Liczba ofiar nie jest jeszcze pewna, ranni cały czas leżą w szpitalu. Jednak czwartkowy zamach w Barcelonie oznacza konkretne ludzkie tragedie.
Jedną z nich jest historia Bruna Gulotta, 35-latka, który razem z rodziną był na wakacjach w stolicy Katalonii. Firma dla której pracował, Tom’s Hardware, wydała oświadczenie: "Nasz przyjaciel i kolega, Bruno Gulotta, został potrącony i zabity przez wstrętnego terrorystę w sercu Barcelony".
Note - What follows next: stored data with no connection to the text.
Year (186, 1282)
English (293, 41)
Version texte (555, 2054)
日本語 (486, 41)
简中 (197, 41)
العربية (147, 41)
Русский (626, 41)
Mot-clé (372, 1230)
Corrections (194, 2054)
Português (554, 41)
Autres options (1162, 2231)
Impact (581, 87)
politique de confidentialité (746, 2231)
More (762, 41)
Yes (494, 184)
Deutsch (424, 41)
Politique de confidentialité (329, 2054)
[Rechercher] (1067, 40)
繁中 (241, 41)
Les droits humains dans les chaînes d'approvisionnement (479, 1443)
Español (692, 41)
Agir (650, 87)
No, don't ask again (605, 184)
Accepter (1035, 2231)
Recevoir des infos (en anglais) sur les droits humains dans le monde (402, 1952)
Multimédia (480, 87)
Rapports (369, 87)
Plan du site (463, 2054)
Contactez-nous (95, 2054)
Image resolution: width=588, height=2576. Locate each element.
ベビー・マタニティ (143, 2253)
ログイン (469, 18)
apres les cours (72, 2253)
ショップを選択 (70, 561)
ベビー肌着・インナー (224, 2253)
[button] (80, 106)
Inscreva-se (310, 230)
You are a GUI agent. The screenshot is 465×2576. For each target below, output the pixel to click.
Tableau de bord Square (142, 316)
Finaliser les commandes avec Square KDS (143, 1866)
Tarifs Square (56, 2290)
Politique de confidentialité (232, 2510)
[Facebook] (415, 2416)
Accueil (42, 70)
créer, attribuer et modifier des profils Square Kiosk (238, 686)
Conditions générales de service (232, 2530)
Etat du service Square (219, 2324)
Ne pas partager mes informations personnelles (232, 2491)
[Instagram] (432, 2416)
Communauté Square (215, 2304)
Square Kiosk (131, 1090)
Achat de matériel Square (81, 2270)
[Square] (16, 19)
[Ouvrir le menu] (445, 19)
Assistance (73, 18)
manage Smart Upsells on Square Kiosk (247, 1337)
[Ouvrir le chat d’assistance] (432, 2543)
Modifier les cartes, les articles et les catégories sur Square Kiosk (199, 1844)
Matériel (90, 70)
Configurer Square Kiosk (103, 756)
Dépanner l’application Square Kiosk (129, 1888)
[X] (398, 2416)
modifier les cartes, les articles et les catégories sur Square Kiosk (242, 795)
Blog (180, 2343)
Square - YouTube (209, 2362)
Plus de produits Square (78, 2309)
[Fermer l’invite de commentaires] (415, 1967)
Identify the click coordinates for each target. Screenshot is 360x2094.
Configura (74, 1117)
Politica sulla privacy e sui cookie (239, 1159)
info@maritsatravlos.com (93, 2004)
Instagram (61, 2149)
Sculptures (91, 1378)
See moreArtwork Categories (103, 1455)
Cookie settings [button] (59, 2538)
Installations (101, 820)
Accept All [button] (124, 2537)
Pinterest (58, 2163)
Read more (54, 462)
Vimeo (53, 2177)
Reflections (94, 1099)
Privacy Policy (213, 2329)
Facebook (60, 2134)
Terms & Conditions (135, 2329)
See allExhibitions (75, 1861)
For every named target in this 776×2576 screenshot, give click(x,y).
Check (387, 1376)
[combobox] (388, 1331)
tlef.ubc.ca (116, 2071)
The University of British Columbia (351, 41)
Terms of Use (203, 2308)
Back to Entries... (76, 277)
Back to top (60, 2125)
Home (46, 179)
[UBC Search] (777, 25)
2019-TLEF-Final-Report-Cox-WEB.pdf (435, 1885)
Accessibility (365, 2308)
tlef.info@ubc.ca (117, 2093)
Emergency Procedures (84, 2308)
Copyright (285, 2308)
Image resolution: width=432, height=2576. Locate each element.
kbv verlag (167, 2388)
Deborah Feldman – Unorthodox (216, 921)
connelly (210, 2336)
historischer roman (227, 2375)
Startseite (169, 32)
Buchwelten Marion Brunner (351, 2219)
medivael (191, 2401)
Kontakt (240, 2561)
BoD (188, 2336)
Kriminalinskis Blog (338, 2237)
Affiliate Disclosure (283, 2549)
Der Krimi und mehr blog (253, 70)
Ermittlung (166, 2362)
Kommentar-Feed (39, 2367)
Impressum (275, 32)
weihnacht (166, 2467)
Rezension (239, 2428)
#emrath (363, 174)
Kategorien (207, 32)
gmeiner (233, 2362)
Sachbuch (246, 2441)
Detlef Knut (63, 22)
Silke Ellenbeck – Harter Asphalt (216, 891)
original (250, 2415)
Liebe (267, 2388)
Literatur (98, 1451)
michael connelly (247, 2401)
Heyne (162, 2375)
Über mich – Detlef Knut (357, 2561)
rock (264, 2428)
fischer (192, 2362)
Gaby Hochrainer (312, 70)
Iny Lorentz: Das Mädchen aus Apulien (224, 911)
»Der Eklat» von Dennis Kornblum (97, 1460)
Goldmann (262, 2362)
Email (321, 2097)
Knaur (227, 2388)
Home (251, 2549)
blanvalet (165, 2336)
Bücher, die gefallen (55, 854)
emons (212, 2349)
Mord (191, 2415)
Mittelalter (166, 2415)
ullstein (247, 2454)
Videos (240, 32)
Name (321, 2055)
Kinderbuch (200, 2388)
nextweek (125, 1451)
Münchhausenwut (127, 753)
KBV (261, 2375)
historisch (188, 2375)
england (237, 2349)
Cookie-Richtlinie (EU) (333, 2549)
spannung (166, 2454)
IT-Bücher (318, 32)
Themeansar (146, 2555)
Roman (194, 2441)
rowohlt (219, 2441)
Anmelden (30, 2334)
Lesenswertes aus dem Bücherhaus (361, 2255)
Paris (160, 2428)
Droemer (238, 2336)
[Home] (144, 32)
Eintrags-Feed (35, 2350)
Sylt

Cuda ocalała jego żona, Martina, a także dwójka dzieci. Roczna Aria była w nosidełku na piersi matki, a pięcioletni Alessandro tuż przed śmiercią ojca trzymał go za rękę. "Staramy się postawić w sytuacji małego Alessandro, który właśnie zaczyna szkołę podstawową, wiedząc, że życie jego i jego rodziny nigdy nie będzie takie samo. Myślimy także o małej Arii… która nigdy nie pozna jej Taty" – emocjonalnie piszą współpracownicy.
Czwartkowy zamach na Las Ramblas przyniósł co najmniej 14 ofiar śmiertelnych. W piątek rano doszło do kolejnej eskalacji przemocy w Hiszpanii, w którym zginęła jedna osoba, a popołudniu nożownicy zaatakowali przechodniów w Wuppertalu i Turku.